1. Functions and their graphs

Been stuck on this for a while:

The figure shown here shows a rectangle inscibed in two isoceles right triangle whose hypotenuse is two units long
a.) express the y-coordinate of "P" in terms of x (you might start by writing an equation of line "AB"
b.) express the area of the rectangle in terms of x

Heres the diagram
59795_473501434601_592919601_6725805_3723994_n | Flickr - Photo Sharing!

2. I see that you have over thirty postings.
By now you should understand that this is not a homework service
So you need to either post some of your work on a problem or explain what you do not understand about the question.

3. confusion

Where I am confused is what the line equation has to do with "P"(x,?)
I understand that part a is required for a to figure out part b just using LxW= Area of the rectangle

in regards to part A I do not understand how I am suppose to use the data given to calculate the slope specifically
m=(y2-y1)/(x2-x1)

I apologize for my previous actions, as I will now put more thought into a question before posting.

4. The point $\displaystyle B0,b)$ is the y-intercept.
This is an isosceles right triangle. So length of $\displaystyle \overline{AB}$ is $\displaystyle \sqrt{2}$.
So $\displaystyle b=?$

5. P(x, ?) is a point ON the line. Once you have the equation as, say, y= mx+ b, then the "y coordinate of P" is mx+ b (where you should have numbers for m and b.) By The Pythagorean theorem applied to right triangle BOA, $\displaystyle b^2+ 1= 2$. I don't know why Plato says "So length of $\displaystyle \overline(AB)$ is $\displaystyle \sqrt{2}$". You are given in the problem that "the hypotenuse is 2 units long" and $\displaystyle \overline(AB)$ is the hypotenuse. You already know that A= (1, 0). Once you know the point B= (0, b), you should be able to find the equation y= mx+ b for the line and so (x, mx+ b) for any point on that line.
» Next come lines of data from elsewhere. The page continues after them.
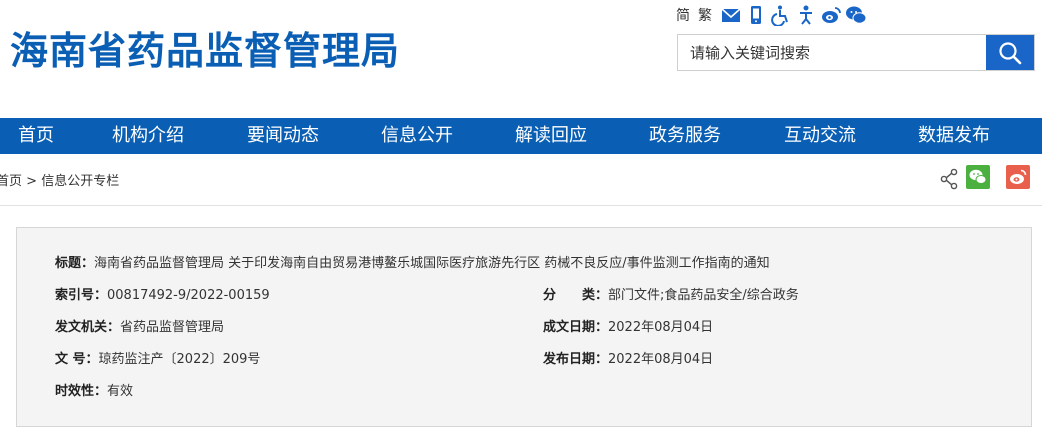  Describe the element at coordinates (82, 296) in the screenshot. I see `index-label: 索引号：` at that location.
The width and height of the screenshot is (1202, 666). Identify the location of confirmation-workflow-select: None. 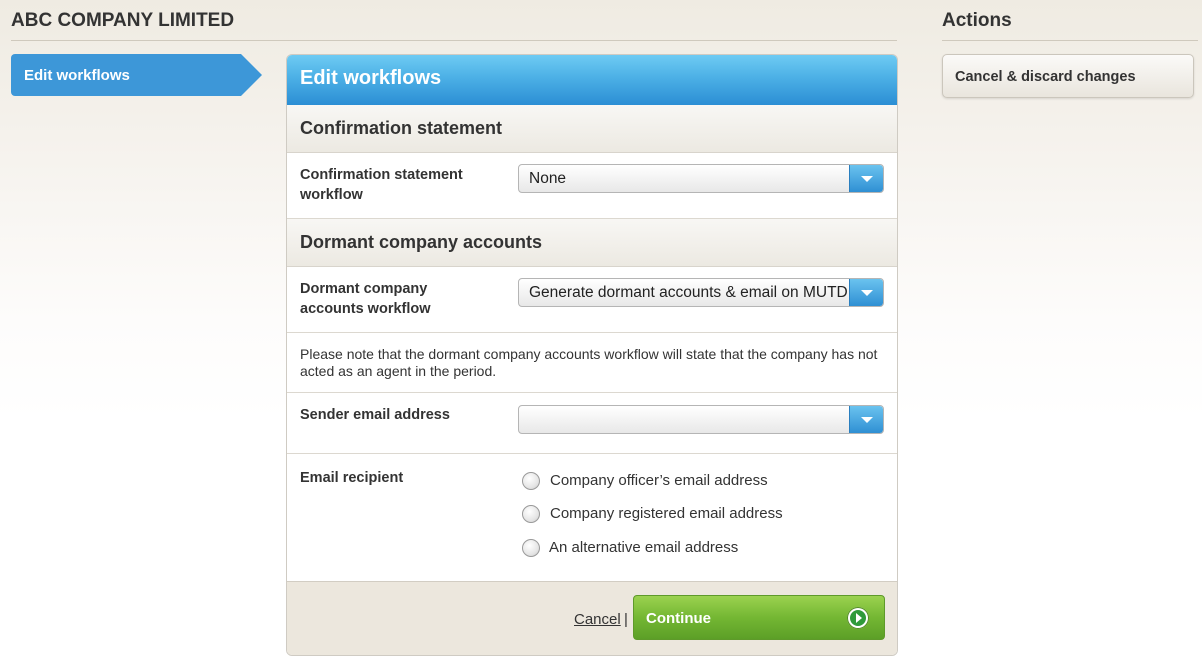
(701, 178).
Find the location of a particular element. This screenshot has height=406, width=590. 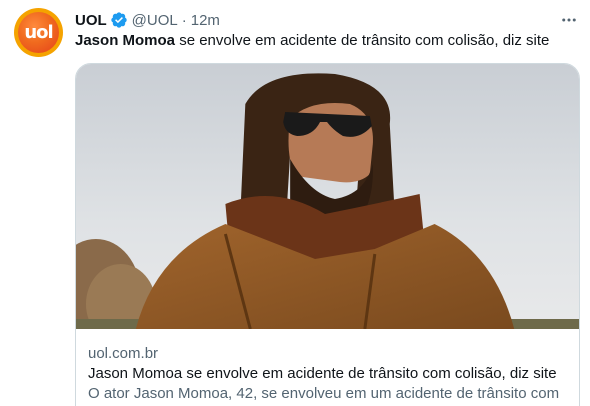

verified-badge-icon is located at coordinates (119, 20).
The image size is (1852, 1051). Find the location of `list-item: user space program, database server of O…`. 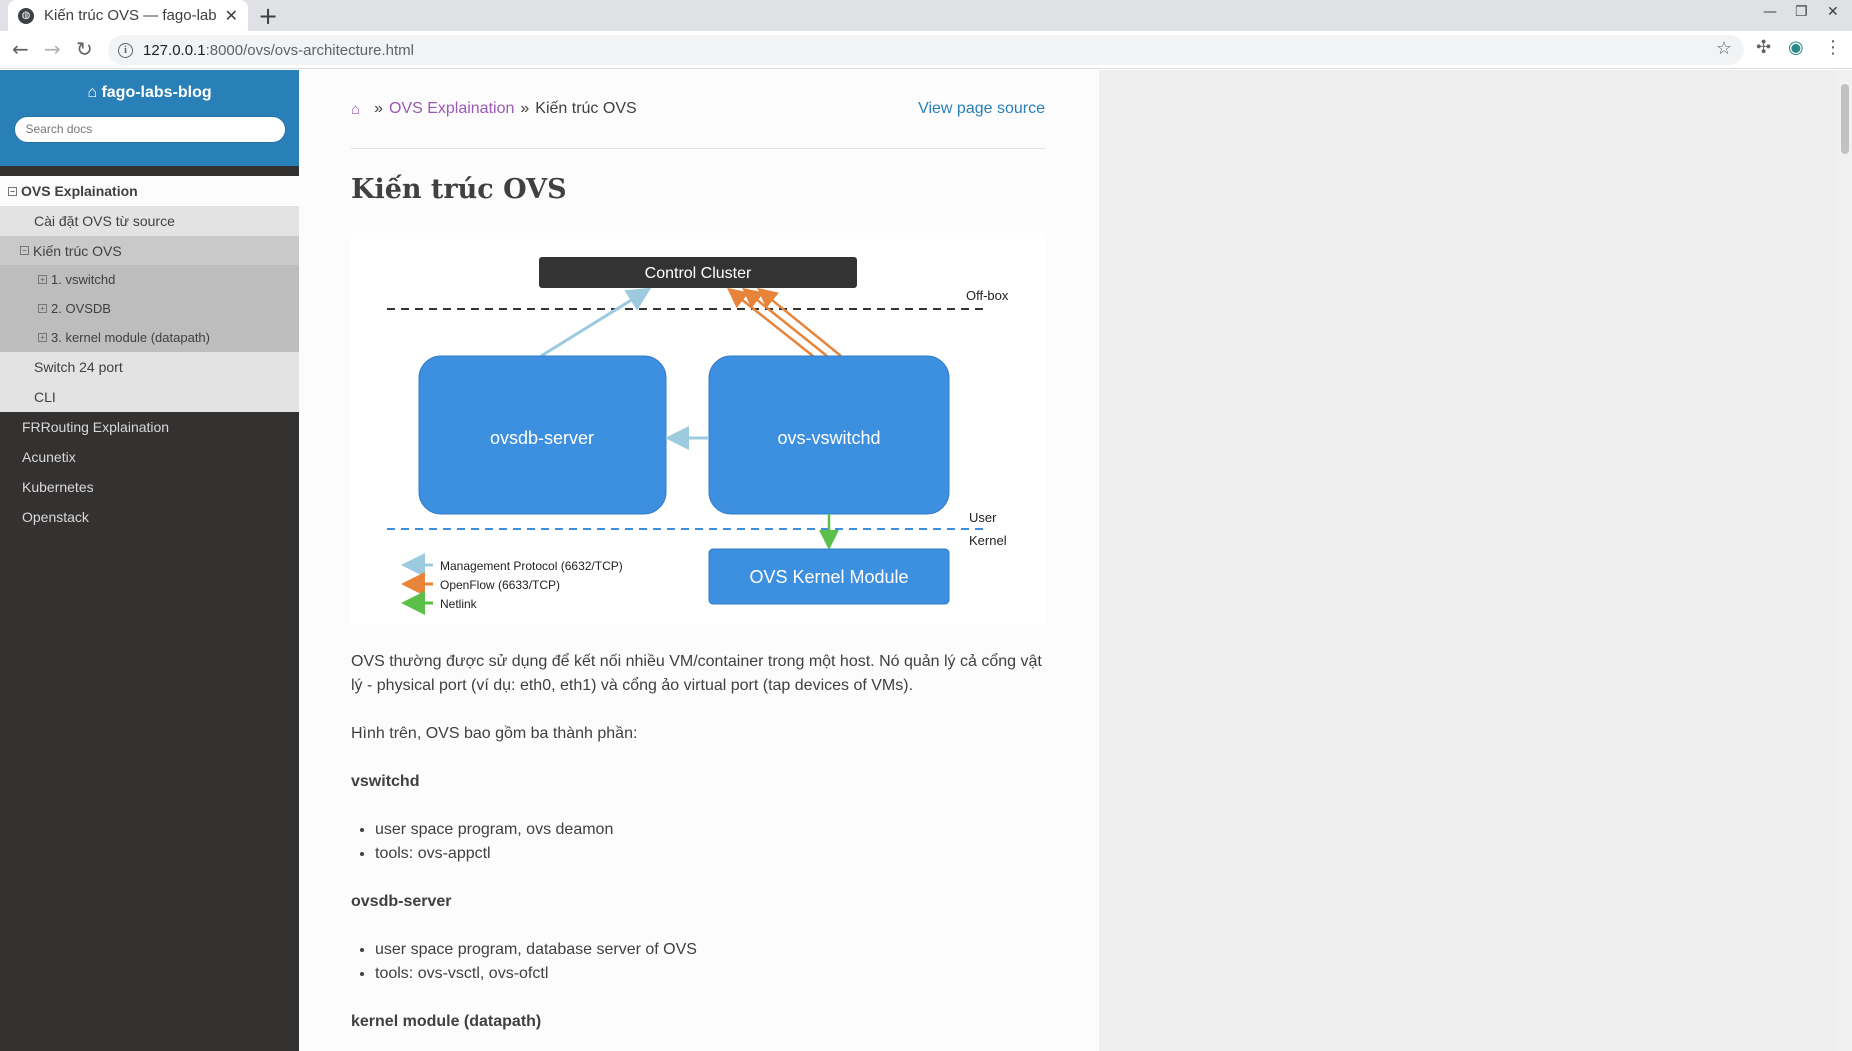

And once you have that, the area of the rectangle is "length times width"= (2x)(y)= 2x(mx+ b).

Now, what are m and b?

6. Halls,
No indeed $\displaystyle \overline{AB}$ is most certainly not the hypotenuses.
Did you look at the diagram?
The hypotenuses is along the x-axis from (-1,0) to (1,0)

The student’s description does not match the diagram that goes with the question.

7. Plato, are you inferring that "AB" is a component of a special triangle in order for it to be equal to root 2

8. I tried working it out and got this so far
$\displaystyle \frac{B-0}{0-1}+B$

9. First of all, what is correct: your description of the problem or the supplied diagram?
In the diagram the angle B is a right angle so the hypotenuse is from (-1,0) to (1,0).
That makes B(0,1) so the line determined by A & B is $\displaystyle y=-x+1$.

10. The question is word for word from the book and the supplied diagram is directly out of the book

11. Originally Posted by nightrider456
The figure shown here shows a rectangle inscibed in two isoceles right triangle whose hypotenuse is two units long
Originally Posted by nightrider456
The question is word for word from the book and the supplied diagram is directly out of the book
Either the diagram is drawn incorrectly or the description is wrong.
In the diagram point A is (1,0). So in order for $\displaystyle \Delta OAB$ an isoceles right triangle the point B has to be (0,1). Therefore the hypotenuse has length $\displaystyle \sqrt2$ not two units as in the description.

So something with the question one way or the other.

12. The right triangle in which the rectangle is inscribed has vertices at (-1, 0), (1, 0), and point B. Its hypotenuse is, indeed, of length 2. I made the foolish mistake of thinking that the "right triangle" referred to in the picture was $\displaystyle \Delta OAB$. The hypotenuse of that triangle is a leg of the large right triangle. The right triangle $\displaystyle \Delta OAB$ has hypotenuse $\displaystyle \sqrt{2}$ so AB is $\displaystyle \sqrt{2}$ as Plato said originally. I should have known! It should be easy to determine the length of OB, so the coordinates of point B and then the equation of the line. The area of the rectangle is xy where (x, y) is the point where the rectangle touches that line. Knowing the equation of the line, you know y in terms of x and so A= xy in terms of x only.